(Stored records)
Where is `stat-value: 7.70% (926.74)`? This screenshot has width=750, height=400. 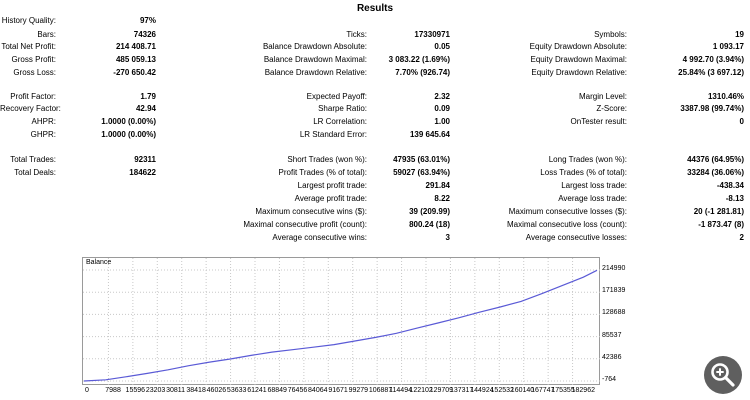
stat-value: 7.70% (926.74) is located at coordinates (422, 72).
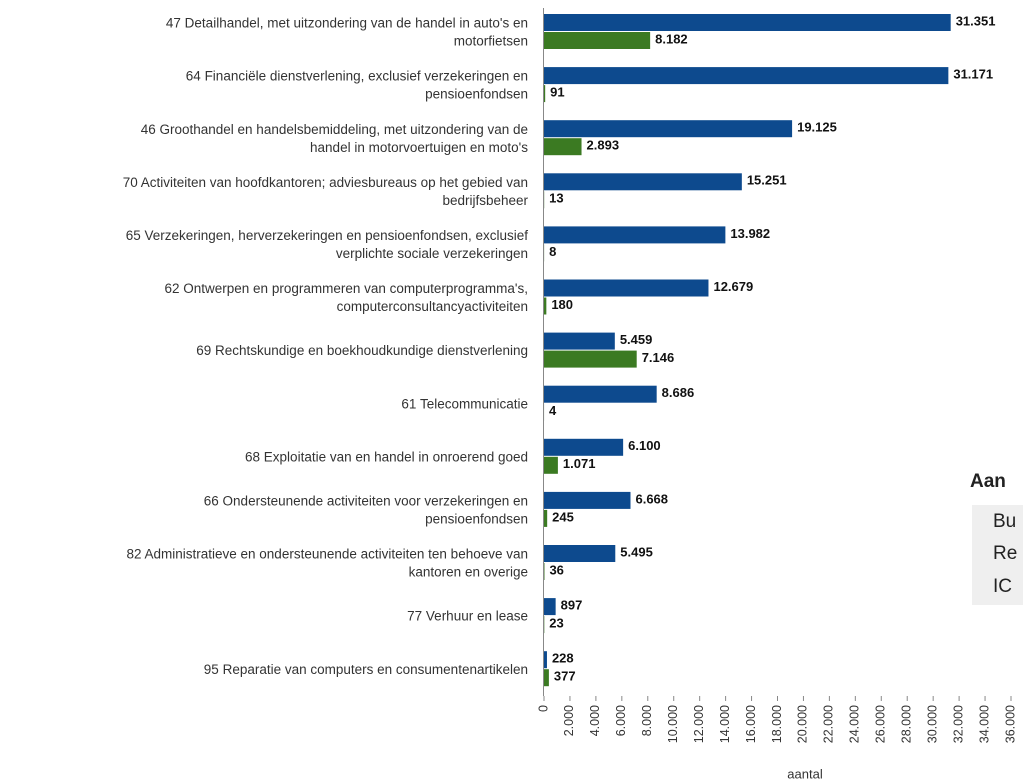  What do you see at coordinates (855, 724) in the screenshot?
I see `x-tick-label: 24.000` at bounding box center [855, 724].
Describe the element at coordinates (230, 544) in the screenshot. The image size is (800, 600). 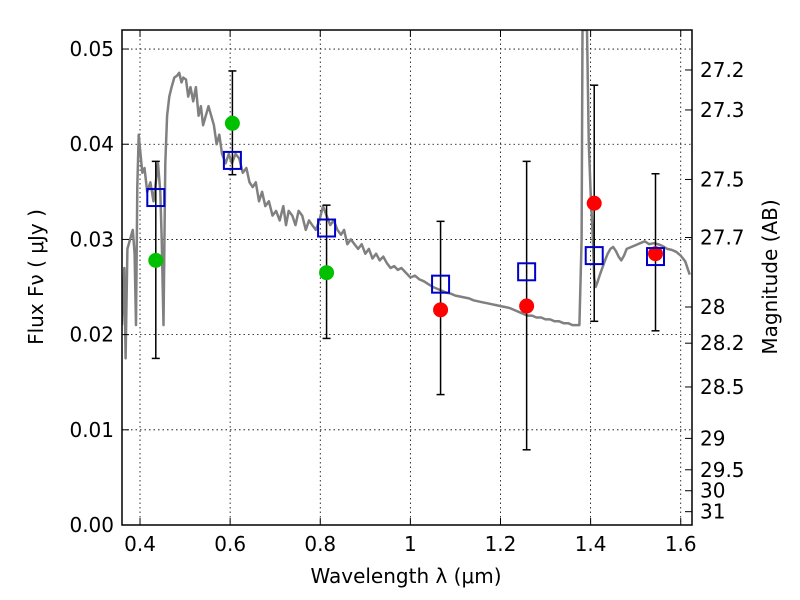
I see `x-tick-label: 0.6` at that location.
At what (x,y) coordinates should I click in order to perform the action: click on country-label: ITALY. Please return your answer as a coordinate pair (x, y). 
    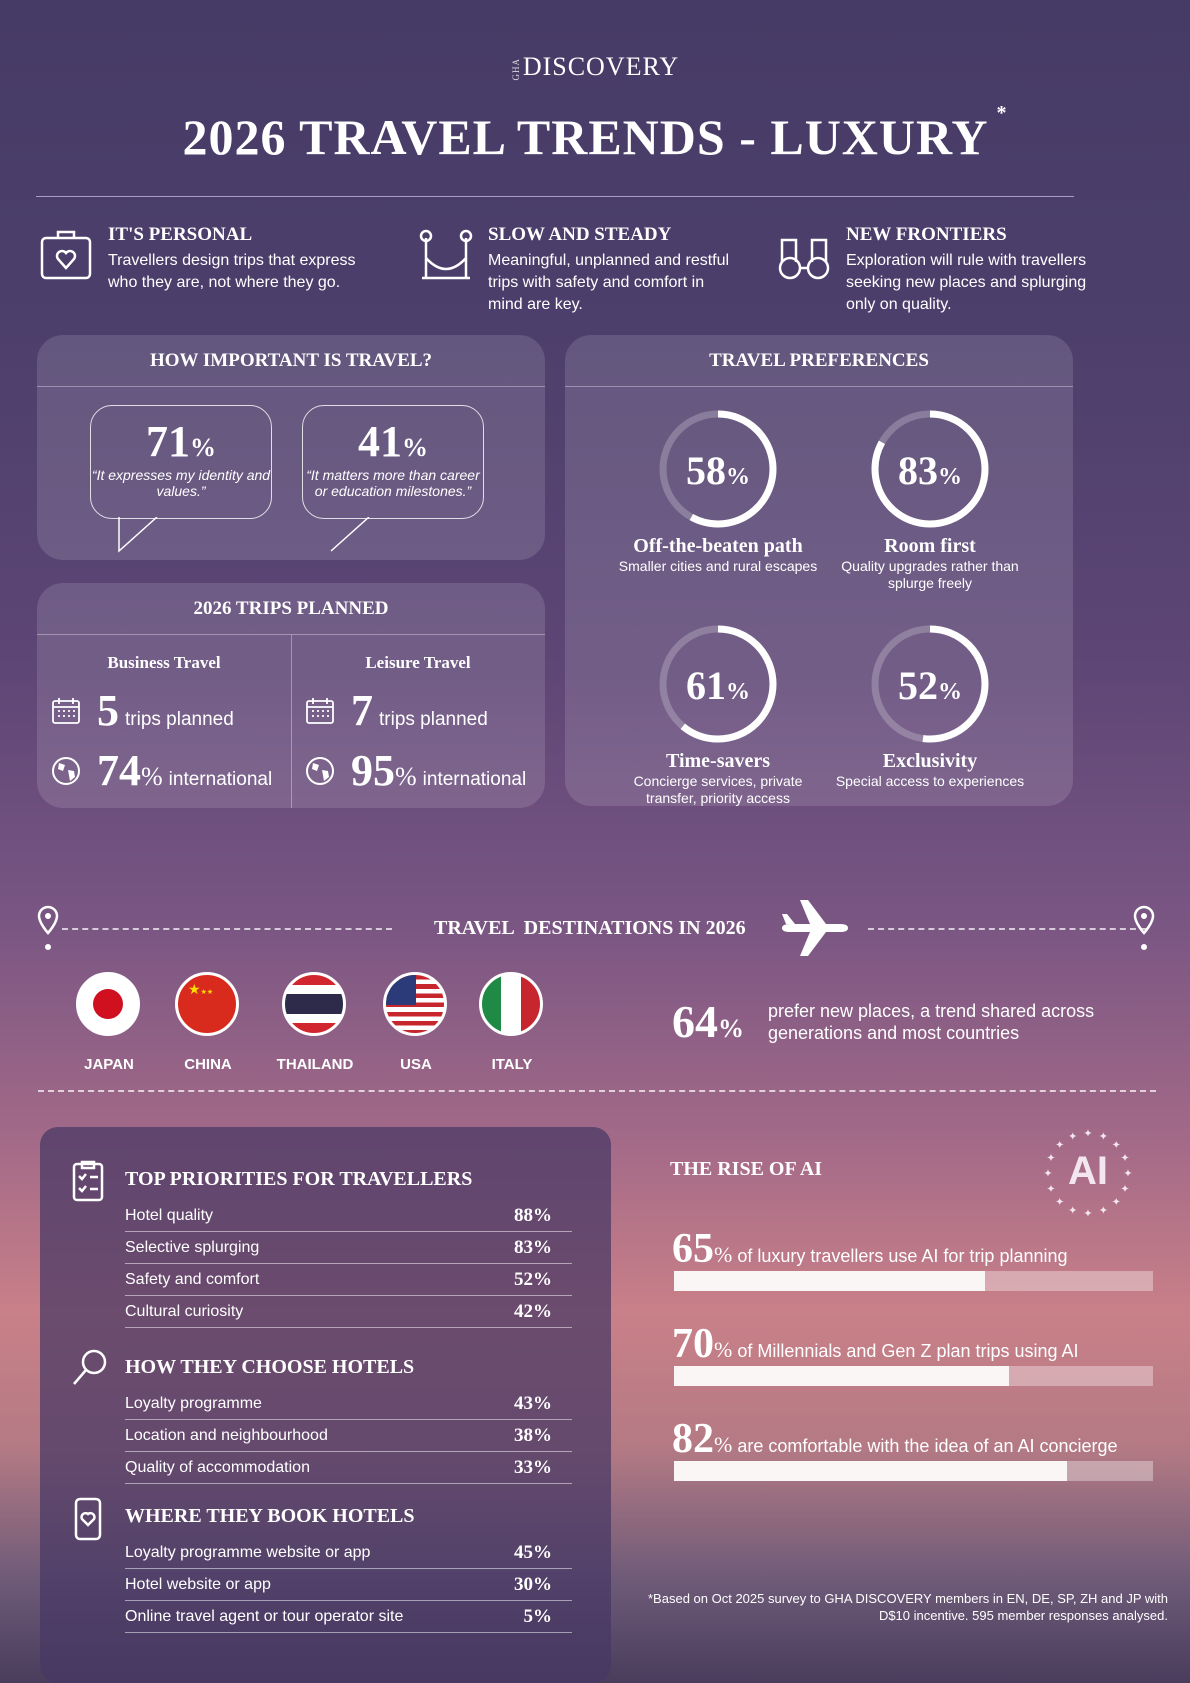
    Looking at the image, I should click on (512, 1064).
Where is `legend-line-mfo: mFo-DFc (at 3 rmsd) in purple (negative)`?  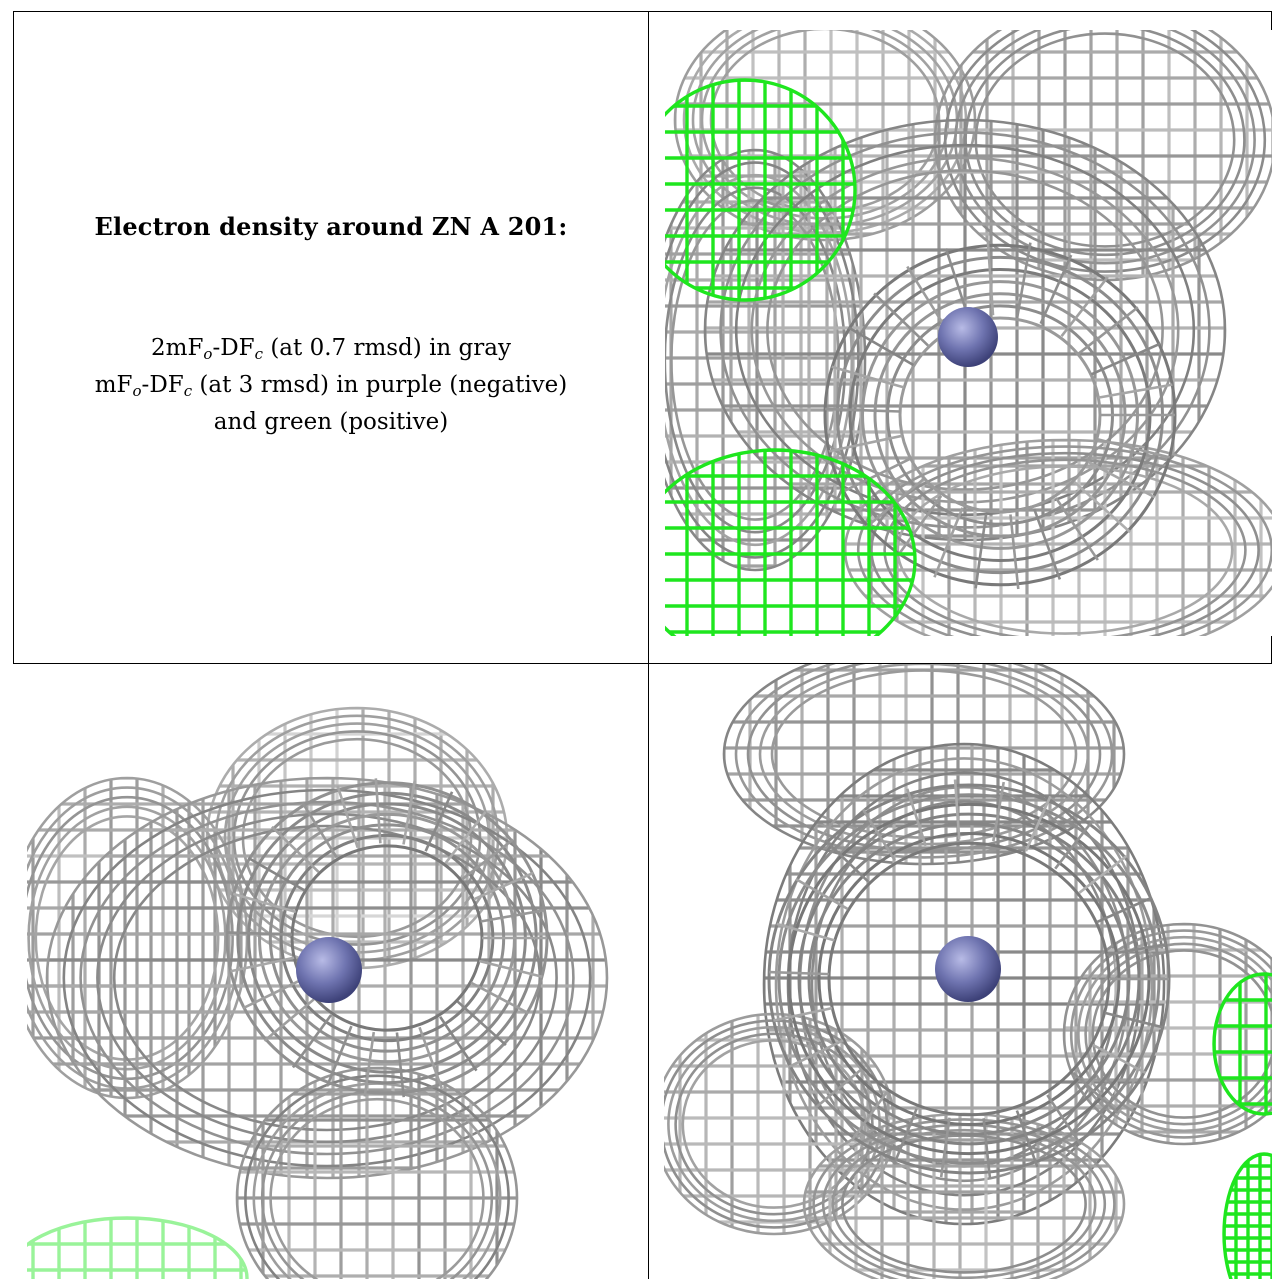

# Task
Rewrite every entry above with "Describe" renamed to "Identify" and nothing else changed. Leave the pictures out of your answer.

# Expected answer
Where is `stat-value: 7.70% (926.74)`? This screenshot has width=750, height=400. 
stat-value: 7.70% (926.74) is located at coordinates (422, 72).
  What do you see at coordinates (855, 724) in the screenshot?
I see `x-tick-label: 24.000` at bounding box center [855, 724].
Identify the element at coordinates (230, 544) in the screenshot. The image size is (800, 600). 
I see `x-tick-label: 0.6` at that location.
At what (x,y) coordinates should I click in order to perform the action: click on country-label: ITALY. Please return your answer as a coordinate pair (x, y). 
    Looking at the image, I should click on (512, 1064).
Where is `legend-line-mfo: mFo-DFc (at 3 rmsd) in purple (negative)`?  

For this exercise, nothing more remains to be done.